To summarize, the Marlinton sewer system, (with just over 19 miles of collection lines) has historically been subject to significant amounts of inflow and infiltration (groundwater). In the simplest of terms – too much clean water finds its way into our collection system.

The Town’s National Polluant Discharge Elimination System (NPDES) permit allows for 200,000 gpd discharge. Over the past 10 years, total sewer flows have averaged 244,000 gpd, while customer sewage production (based on customer water purchases) averaged 66,000 gpd during that same period. That makes for a simple calculation of 73% I/I.
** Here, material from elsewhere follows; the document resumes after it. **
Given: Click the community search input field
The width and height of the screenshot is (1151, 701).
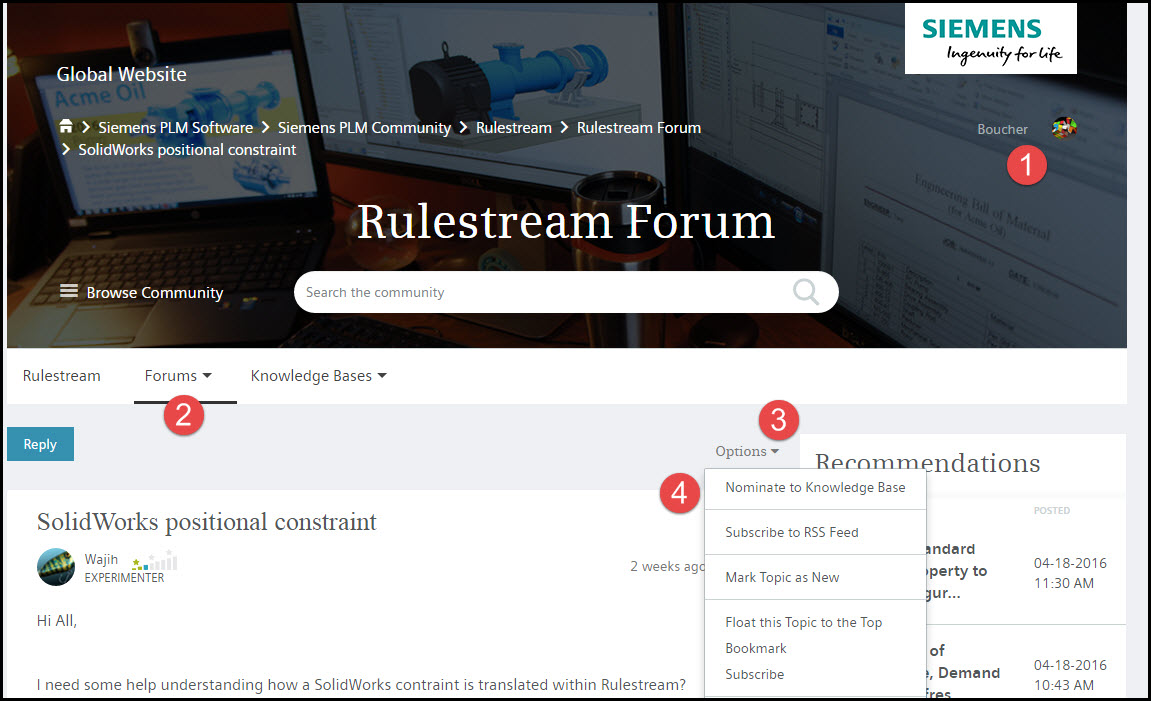Looking at the screenshot, I should pos(550,292).
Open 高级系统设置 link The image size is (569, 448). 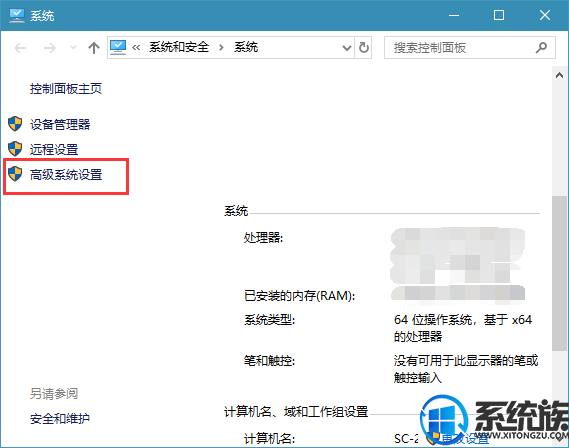pos(66,175)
The large quantity of I/I has made meeting the 85% reduction requirements impossible, with average reductions of 80% of influent BODs and 67% of influent total suspended solids (TSS) being achieved over the past 23 months; the compliance rates over the past 10 years have been similar. A summary of the treatment facility’s performance over the past 24 months was included in response. Compounding the situation, the large quantity of I/I has contributed to discharges from the Combined Sewer Overflow.

One fact is for sure. Every dollar spent paying on a fine is a dollar unavailable to spend correcting the actual problem.